# 2009 Outback 32bhds



## egregg57 (Feb 13, 2006)

I have seen advertised, 2009 Keystone Outback Sydney 32BHDS's. Specifically at Hollman RV in Ohio. Didn't that floor model get done in 2008?

Eric


----------



## johnp (Mar 15, 2004)

I would check the build date on that one. I thought they scrapped that model which is too bad becuase it was the best layout I owned.

John


----------



## jetjane (Feb 8, 2007)

Keystone made a few 2009 models but discontinued them just like they did for the 31fqbhs and others. So it is whatever is left for stock at the the dealerships only.


----------



## tidefan (Oct 31, 2007)

I went to Holman's site and requested the "lowest price" and was amazed........I bought this model in '07 and went back to my quote from them in April '07 to compare.

In 4/07 they quoted me $21,503 for a new '07 32BHDS. The list price from them then was $34,683
Today the quote for a new '09 32BHDS is $19,951. The list price now is $31,531.

I would buy that in a minute if in the market for one.

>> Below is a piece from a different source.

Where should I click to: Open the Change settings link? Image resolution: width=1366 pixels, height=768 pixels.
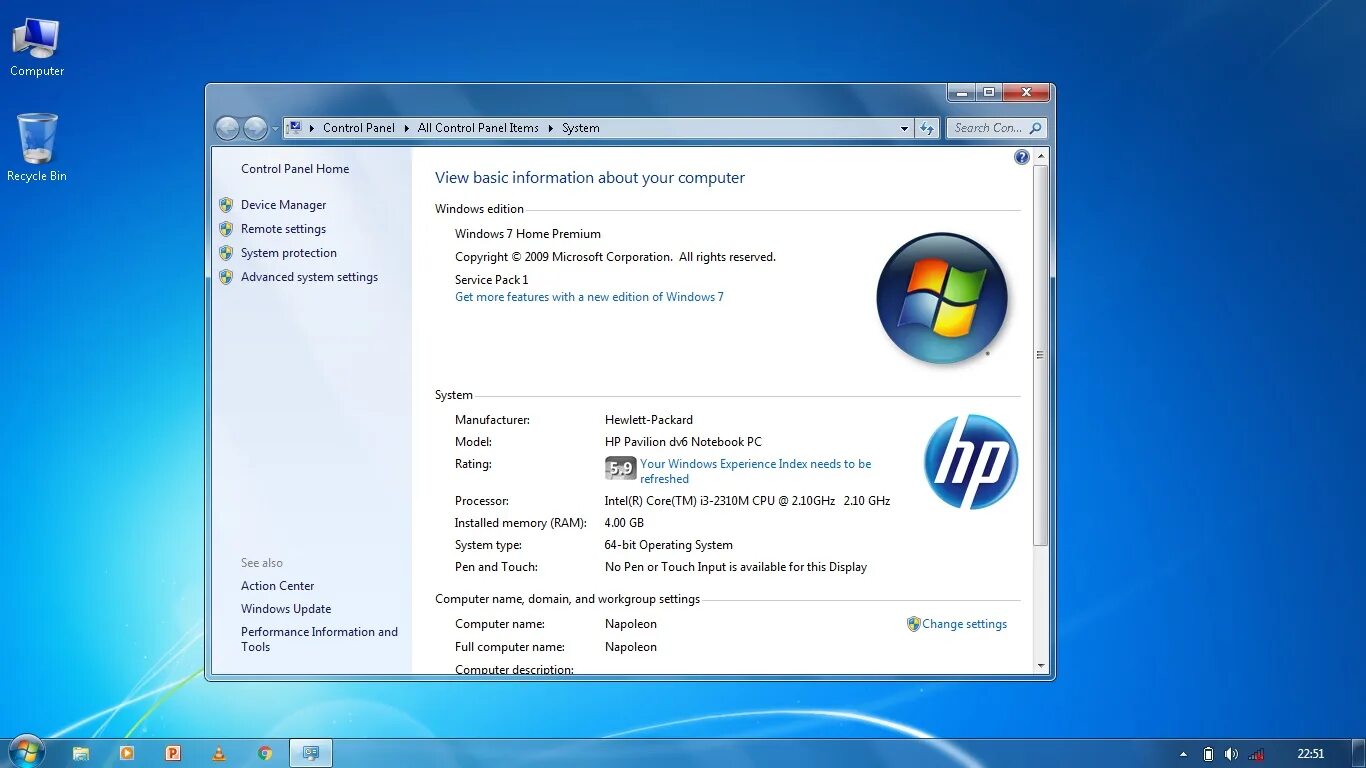[964, 623]
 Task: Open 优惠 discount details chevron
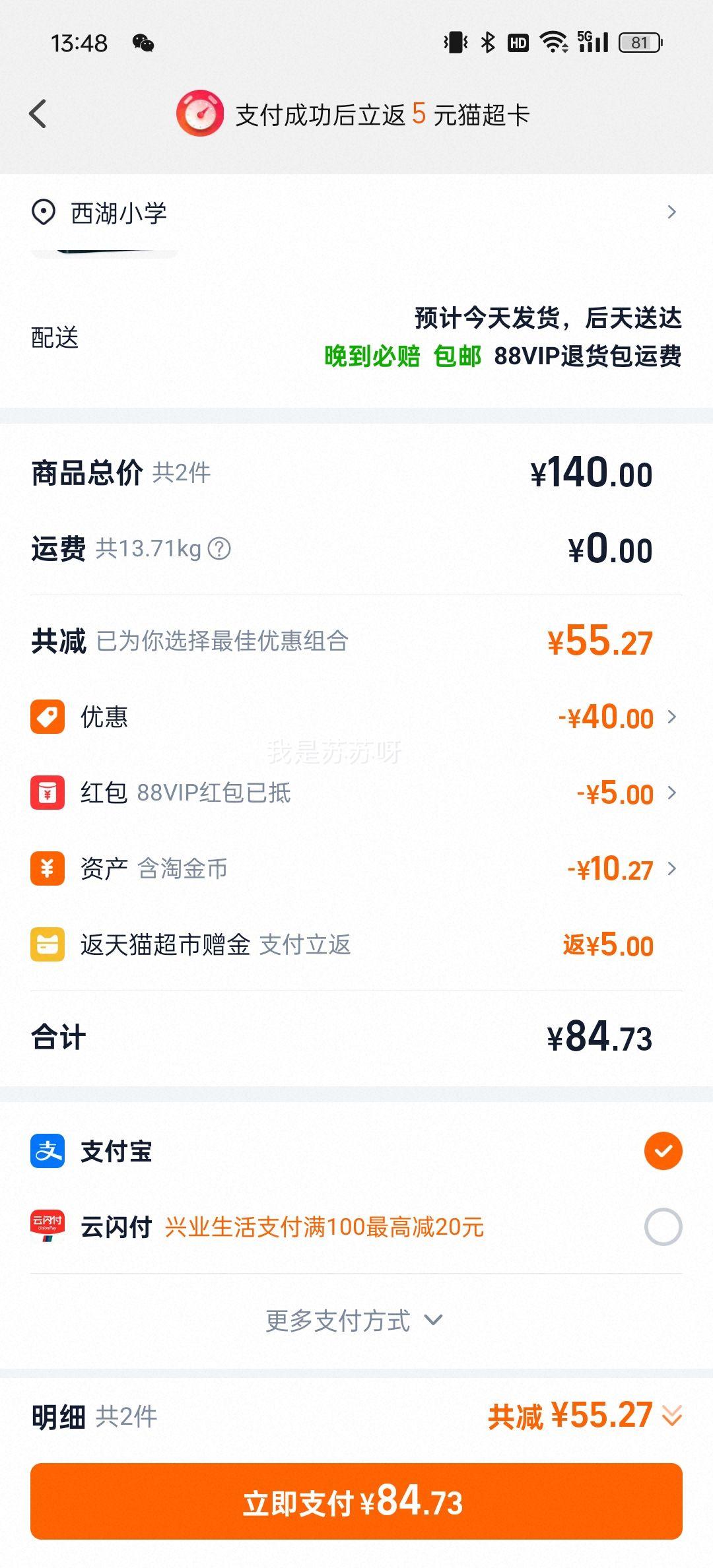pyautogui.click(x=672, y=717)
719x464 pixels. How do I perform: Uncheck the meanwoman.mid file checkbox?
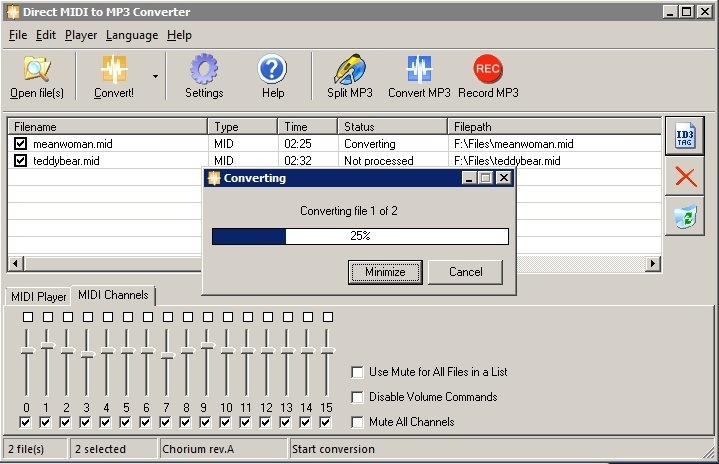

We love this floor plan (even though we may be trading soon







)


----------



## rdvholtwood (Sep 18, 2008)

egregg57 said:


> I have seen advertised, 2009 Keystone Outback Sydney 32BHDS's. Specifically at Hollman RV in Ohio. Didn't that floor model get done in 2008?
> 
> Eric


I went to the Keystone website today and found this for the 2009 Keystone Outback Sydney 32BHDS?


----------



## Husker92 (Feb 11, 2006)

In April 2008 I bought my 2009 30 BHQ and that model was canceled. I think they switch over to the next year model after the first quarter.

Happy outbacking!


----------



## egregg57 (Feb 13, 2006)

got a reply from Holman RV......

_*Hi Eric,*_

_*They stopped making the 32bhds, but, they had enough left to make 15 and we took all of them. So, they are brand new 2009 models, and have been on our lot about a month fresh from the factory.*_

_*I handle the internet customers for the dealership, so if you have any questions, please let me know. *_

_*Thanks!*_

Dear Holman RV,

Yeah...I have a question....do you deliver......!!!!!????


----------



## wolfwood (Sep 19, 2005)

egregg57 said:


> got a reply from Holman RV......
> 
> _*Hi Eric,*_
> 
> ...


Now's your chance to get the doghouse of your dreams, Eric







And yes, I believe they will deliver (or at least, arrange for a delivery)


----------



## egregg57 (Feb 13, 2006)

wolfwood said:


> got a reply from Holman RV......
> 
> _*Hi Eric,*_
> 
> ...


Now's your chance to get the doghouse of your dreams, Eric







And yes, I believe they will deliver (or at least, arrange for a delivery)
[/quote]

That's what I am hoping....looks like we are going down _THAT_ road again....!


----------



## Nathan (Jan 2, 2007)

Go for it Eric! We purchased our's about htis time of the year as well. I went down and picked it up on December 26th. It does make a nice christmas present!


----------



## egregg57 (Feb 13, 2006)

Nathan said:


> Go for it Eric! We purchased our's about htis time of the year as well. I went down and picked it up on December 26th. It does make a nice christmas present!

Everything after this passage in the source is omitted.